Stanage is perhaps the most highly anticipated trip of the semester, a trip which combines UBMC’s love of trad with its other love; alcohol. This year Stanage was perhaps the biggest gathering of new stoats and old gits in history, and despite this new benchmark, the weather kept up with club trip standard – drizzly and cold. What better way to introduce freshers to the beauty of trad climbing than dragging them up routes in a cold and windy Stanage, and teaching them to coil ropes?

However, despite the revelation that there are never enough layers you can pack, everyone enjoyed the Saturday climbing! A couple of us were a little rusty, Luke forgetting he would need to take a rack to the crag in order to climb, and Matthew facing every leader’s fear: his fresher bringing a harness that hasn’t been used since the 80s. Jake also demonstrated that trad was not the only thing he could crush, catching pistachios from the bottom of the crag whilst belaying at the top!

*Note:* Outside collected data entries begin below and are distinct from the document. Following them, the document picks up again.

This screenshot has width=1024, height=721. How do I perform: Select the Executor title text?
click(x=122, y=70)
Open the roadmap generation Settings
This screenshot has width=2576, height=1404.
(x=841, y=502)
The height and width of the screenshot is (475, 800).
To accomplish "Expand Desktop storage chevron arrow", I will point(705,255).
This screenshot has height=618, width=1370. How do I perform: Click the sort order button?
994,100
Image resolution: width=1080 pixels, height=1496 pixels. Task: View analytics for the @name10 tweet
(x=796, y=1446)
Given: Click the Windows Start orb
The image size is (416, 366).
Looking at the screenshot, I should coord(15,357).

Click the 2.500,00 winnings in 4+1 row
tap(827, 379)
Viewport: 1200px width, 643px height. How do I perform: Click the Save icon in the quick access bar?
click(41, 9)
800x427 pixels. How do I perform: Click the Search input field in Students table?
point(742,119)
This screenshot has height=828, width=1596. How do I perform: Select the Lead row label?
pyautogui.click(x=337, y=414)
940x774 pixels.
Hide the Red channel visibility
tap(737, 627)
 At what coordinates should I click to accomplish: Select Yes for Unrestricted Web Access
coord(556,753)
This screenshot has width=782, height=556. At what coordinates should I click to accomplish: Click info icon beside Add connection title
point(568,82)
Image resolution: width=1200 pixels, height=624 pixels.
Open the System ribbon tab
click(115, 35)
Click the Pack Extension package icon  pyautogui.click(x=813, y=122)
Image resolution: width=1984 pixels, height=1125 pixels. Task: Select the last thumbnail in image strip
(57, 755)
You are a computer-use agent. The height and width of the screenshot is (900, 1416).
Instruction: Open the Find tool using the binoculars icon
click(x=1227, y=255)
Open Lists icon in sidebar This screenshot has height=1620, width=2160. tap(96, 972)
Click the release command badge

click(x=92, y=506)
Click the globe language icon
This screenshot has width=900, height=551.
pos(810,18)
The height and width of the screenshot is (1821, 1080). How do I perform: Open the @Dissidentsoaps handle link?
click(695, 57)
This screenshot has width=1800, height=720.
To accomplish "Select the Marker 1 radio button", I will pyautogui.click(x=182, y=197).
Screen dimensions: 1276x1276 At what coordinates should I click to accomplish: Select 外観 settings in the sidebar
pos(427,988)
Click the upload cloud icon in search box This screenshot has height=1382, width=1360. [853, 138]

All those gnarly climbs, and a little shivering had worked everyone up an appetite – we needed a feast! Our resident social secs, however, were nowhere to be seen when the time came to prepare food – having got stuck on a route that took much longer than anticipated… Yet when they arrived at the hut, all sprung into action, and with the help of the rest of committee (thanks guys), James and Katie were able to dish up the club delicacy ‘Ming’ to a long queue of hungry climbers. Word is that this Ming was so good that people returned for seconds – the congealed Ming was now just a myth of the past.

In anticipation of approximately 30 old gits turning up to the hut the tables were swiftly removed, and gear secs Adrian and Will began the evening entertainments with suspended sock wrestling. The crowd cheered on either side as one victor emerged from each wrestle clutching a well-earnt sock. Many finally learned who the ‘real’ Piers was in an exciting match between Piers H and Piers A.

The thirst that sock wrestling created was soon quenched with the introduction of UBMC’s famous ‘cocktail’ – Meanie. The meanie bin was brought into the room and it was daring Alex who was dunked, blessing the meanie before possibly the biggest mistake on the trip was made: the secret ingredient was added. James and Katie poured in the pale pink spirit and to the disgust of the room, the meanie curdled – this year may also mark the last in using a creamy liquor as a secret ingredient. It was perhaps just after this that the meanie stick was confiscated from Howe.

Despite the apparent dandruff of the meanie, the stoats cracked on with a game of “Commander says”, run by our ex-presidents Alex, ADL, Ed, and Henry (an old old git). During this, the meanie bin dwindled, and the freshers learned (perhaps a little too much) about members of the club through hilarious anecdotes. By the end of this everyone was poorly clothed and sweaty, but most importantly, very jolly.

Sock wrestling resumed but was true Gladiator style – on a tarpaulin sheet with washing up liquid making this a step more difficult. Again, Howe had another object confiscated – the washing up liquid – as the sheet resembled a bog more than a wrestling arena. Heard were cries of admiration, horror, and cheers as more victors emerged. Injuries were somehow miraculously avoided – apart from Joe injuring his shoulder sock wrestling (again) – and the news is that he is still recovering! Many other stoats had a collection of bruises to commemorate their efforts.

After this ‘The Final Countdown’ stopped being played on repeat, and instead, the room turned into our favourite place, Snobs, as ‘Sweet Caroline’ began the period of relaxation and much dancing.

When the evening came to a close, the meanie’s victims were evident, with committee getting to put their First Aid training into practice with fresher James stumbling around the bunkhouse – there were no walls he didn’t manage to walk into!

Unsurprisingly as morning broke, psyche was a little lower than earlier, but once everyone had got some food in them, quelling the hangovers, the day's activities were decided. As it was drizzly and grim many opted for the pub and wandered into Hathersage for a slap-up lunch. The keen beans amongst us, however, had other ideas and headed back to Stanage to stomp up some soggy routes – and reaped the benefit when the sun peeped out behind the clouds for a beautiful sunset to end the day. Luckily hangovers were cured by both of these options and the happy stoats were loaded into cars and minibus, heading home after a fabulous weekend! It was clear by the tired faces, and subsequent keen trip sign-ups that Stanage 2019 had been a resounding, if messy at moments, success.